Com isso, identificamos quatro tipos de redes sociais importantes para a efetivação do processo migratório em questão, tanto na migração Japão-Brasil, quanto na migração Brasil-Japão, sendo:

a. diplomacia internacional (consulados, leis etc) que buscam solucionar problemas de ordem jurídico-política, bem como dar assistência em caso de problemas de saúde, no emprego ou problemas econômicos.

b. econômica-empresarial, constituindo uma rede consolidada com diferentes nós localizados em áreas distintas dos territórios, que se realizam em agências de empregos e empreiteiras, que possibilitam as relações entre o trabalhador e o empregador. Investimentos em publicidades e marketing, tanto na busca por imigrantes japoneses na procura de mão-de-obra para o trabalho na lavoura cafeeira – início do Século XX; quanto na propaganda feita aos dekasseguis para o trabalho em emrpesas japonesas – Final do Século XX e início do Século XXI.

c. Familiar e de amizades. Identificados no momento da imigração de japoneses através dos núcleos coloniais e, no caso dos dekasseguis, na indicação de agências ou de empreiteiras, ou mesmo na intermediação direta (no caso dos ex-migrantes) com a empreiteira ou a empresa para o trabalho diretamente no Japão.

d. Sociedade civil organizada. Que se divide em duas: -associações de melhoria das condições de vida e apoio dos migrantes e associações esportivas e culturais. Nesta visualizamos que no Brasil, como os imigrantes japoneses perceberam que não poderiam mais retornar ao Japão, iniciaram a migração de suas festas, como chama martins (1986). Assim, a festa migrou com a formação de entidades esportivas e culturais que produzem festas de yakissoba, undokai, karaokês e demais festas para as famílias associadas, jogos de gateball, baseboll etc. No entanto, como são poucos os brasileiros que pensam em permancer no Japão, este tipo de associação ainda é muito incipiente, o que mostra qeu a festa não migrou e, portanto, sofrem na condição de migrantes a solidão e a saudade de sua terra de origem. Então, no Japão, a maneira de organização mais comum são as associações de ajuda mútua para resolver problemas enfrentados pelos dekasseguis, as escolas com sistema de ensino brasileiro e as igrejas que reúnem grupos através da religiosidade do migrante.

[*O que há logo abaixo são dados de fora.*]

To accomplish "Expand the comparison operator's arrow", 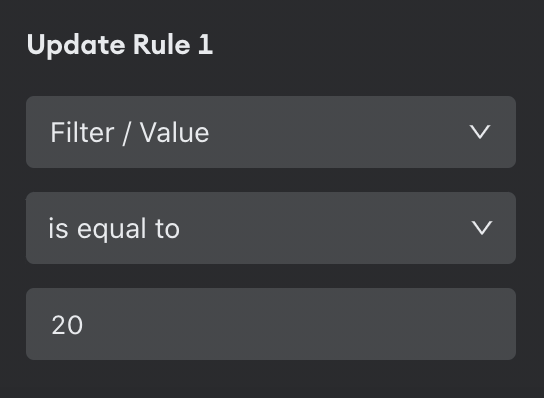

Assim, essas redes, encontradas no decorrer do trabalho, contribuíram para formação ou resgate da identidade de pessoas que, fruto das determinações capitalistas, tiveram de deixar seus lares em busca de melhores possibilidades, fomentando mercados em formação com venda de sua mão-de-obra. Porém, mesmo sendo um movimento imposto pela conjuntura econômica, que muitila laços sociais e afetivos, novos grupos se formam e passam a construir identidades a partir das novas vivências, somando esforços para que possam minimizar o sofrimento e a angústia sentida durante o tempo de permanência no outro país. Assim, criam novas estruturas, vivenciam novas experiências e possibilitam não só amenizar as dificuldades entre os diversos grupos que transfiguram no tempo e no espaço migratório, mas também mostram ao outro - sociedade do país receptor - qual é a sua identidade através de sua cultura e impõem o seu território.

Assim, refletimos que as redes sociais, formadas a partir das migrações laborais, implicam na formação de territórios identitários, os quais resultam de um hibridismo de informações, caracterizando múltiplas territorialidades materializadas no meio urbano e construídas socialmente.

 

Notas

[1]Este texto trata-se de um recorte da tese de doutorado desenvolvida junto ao Programa de Pós-Graduação em Geografia na UNESP de Presidente Prudente, sob orientação do Prof. Dr. Eliseu Savério Sposito.